More important than that this is the hundredth anniversary of Franklin Roosevelt's birth is the fact, it seems to me, that it is fifty years since he became president. None of us, after all, can recall firsthand the world of a century ago; but a good many can recall that March day in 1933 when the voice rang out on our radios assuring us that ''fear itself'' was the only thing we had to fear. I can remember, for my part, the room that I sat in, the friends that were with me, the very feel and temperature of the day. Other high moments in the Rooseveltian presidency I hear echoing almost as clearly. I had almost said I could see them clearly, for it is hard to believe that the whole vivid impression of the man came to us through the ear. Only afterward, and then only occasionally, did we behold the visual image on the newsreels of the day.

It is in the nature of great leaders that their public acts become entwined with one's personal life, giving to each narrow existence a dimension beyond the commonplace and the routine. They become, these leaders, part of the family; or more to the point, we become part of an extended human family, sharing in large events and having a sense that in some way we participate in their shaping. Franklin Roosevelt possessed in a supreme degree this gift of making us all, in some measure, public figures - all of us actors upon the stage of destiny. Even those who professed to hate the man must have felt that their lives were made the more exciting because of his buoyant, undiscourageable course.

Some of Roosevelt's reforms endure: social security, for example, seems so much a part of the inherited order it is hard to believe it was enacted through the efforts of one man at a particular moment of our history. But much of what he did turned out to be ephemeral - plans that ran out like deer-tracks, initiatives that failed or were withdrawn. It was said by some of his detractors that the Great Depression had already run its course when he became president, and by others that in peacetime he never did make a dent on the problem of unemployment. All that may be true. What was more significant was the lift he gave to men's spirits in the day of trouble - the conviction that by energy and faith they could come through to a better time.

I was a student at Yale in 1933, and in my own way experienced the liberation of thought and feeling that came with the new epoch in the nation's life. The friendships of college years took on a special meaning; studies held a deeper purpose. During the summers I traveled out through the United States, seeing for myself the effects of Roosevelt's programs - the dams being built, the forests being conserved and restored, the devastated farms being saved. Always there was talk. Endless talk in the squares before the courthouses in the county seats, in eating places, in overnight tourist homes, and with people moving along the open roads.

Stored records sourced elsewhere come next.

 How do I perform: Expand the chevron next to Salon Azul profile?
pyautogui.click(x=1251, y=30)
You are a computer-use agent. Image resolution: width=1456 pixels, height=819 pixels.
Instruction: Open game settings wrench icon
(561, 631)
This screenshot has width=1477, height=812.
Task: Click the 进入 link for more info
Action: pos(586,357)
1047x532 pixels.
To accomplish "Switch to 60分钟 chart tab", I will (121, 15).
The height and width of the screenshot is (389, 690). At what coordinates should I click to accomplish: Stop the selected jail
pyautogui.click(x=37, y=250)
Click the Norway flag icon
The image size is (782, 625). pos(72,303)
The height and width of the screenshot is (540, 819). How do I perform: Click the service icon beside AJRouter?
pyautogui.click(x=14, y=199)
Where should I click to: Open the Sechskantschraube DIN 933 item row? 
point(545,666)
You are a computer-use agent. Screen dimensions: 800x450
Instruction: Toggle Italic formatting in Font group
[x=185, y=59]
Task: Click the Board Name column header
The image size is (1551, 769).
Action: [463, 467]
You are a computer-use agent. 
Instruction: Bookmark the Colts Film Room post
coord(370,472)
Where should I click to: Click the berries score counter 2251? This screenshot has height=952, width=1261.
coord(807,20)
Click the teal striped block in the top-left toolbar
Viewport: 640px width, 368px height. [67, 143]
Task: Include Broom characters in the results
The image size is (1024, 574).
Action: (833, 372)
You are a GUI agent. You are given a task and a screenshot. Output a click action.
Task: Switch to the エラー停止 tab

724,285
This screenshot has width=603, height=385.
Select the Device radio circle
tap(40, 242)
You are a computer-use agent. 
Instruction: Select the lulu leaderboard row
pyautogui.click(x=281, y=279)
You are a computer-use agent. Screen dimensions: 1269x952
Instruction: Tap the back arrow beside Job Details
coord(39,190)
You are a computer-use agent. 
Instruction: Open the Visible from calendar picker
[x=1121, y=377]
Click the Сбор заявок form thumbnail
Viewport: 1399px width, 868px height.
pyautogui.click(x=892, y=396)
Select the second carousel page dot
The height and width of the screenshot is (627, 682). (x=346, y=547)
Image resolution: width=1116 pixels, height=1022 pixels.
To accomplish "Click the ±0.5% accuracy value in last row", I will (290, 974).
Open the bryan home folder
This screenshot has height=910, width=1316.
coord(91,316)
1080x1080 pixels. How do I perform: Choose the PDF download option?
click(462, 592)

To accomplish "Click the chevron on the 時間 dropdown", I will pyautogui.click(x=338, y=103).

The pleasure of recent TV programs commemorating the Roosevelt anniversary was not only that in oneself one revived the misery and grandeur of past times, but that one could share with a younger generation the discovery of these things. I don't suppose that much is taught about the New Deal in history classes today. The figure of Franklin Roosevelt has not entered the realm of myth where Washington and Lincoln dwell with an intimate, though awe-inspiring, familiarity. For most young people the words and deeds replayed in faithful tributes must have come with the force of a revelation. I think that I discerned in one such younger person, at least, a quietly developing comprehension of what politics and political life can be at their best.

Amid the dangers and trials which a nuclear age puts before us all, leadership of the highest sort may again be desperately required. By the mysterious processes of democracy it must be nurtured, and must be recognized and hailed when it appears. No one knows where such leadership will come from or how it will be embodied and expressed. But what its ruling character will be, I think we can discern. It will call us out with a kind of joyous zest to do things we had thought impossible and to perform duties we had long neglected. It will have hope at its heart and an enormous beneficence in its operation. For if Roosevelt taught us one lesson, it is that confidence can work miracles, and his enduring legacy, when all is said and done, is his enduring legacy, when all is said and done, is his plain, ebullient, unshakable faith in humankind.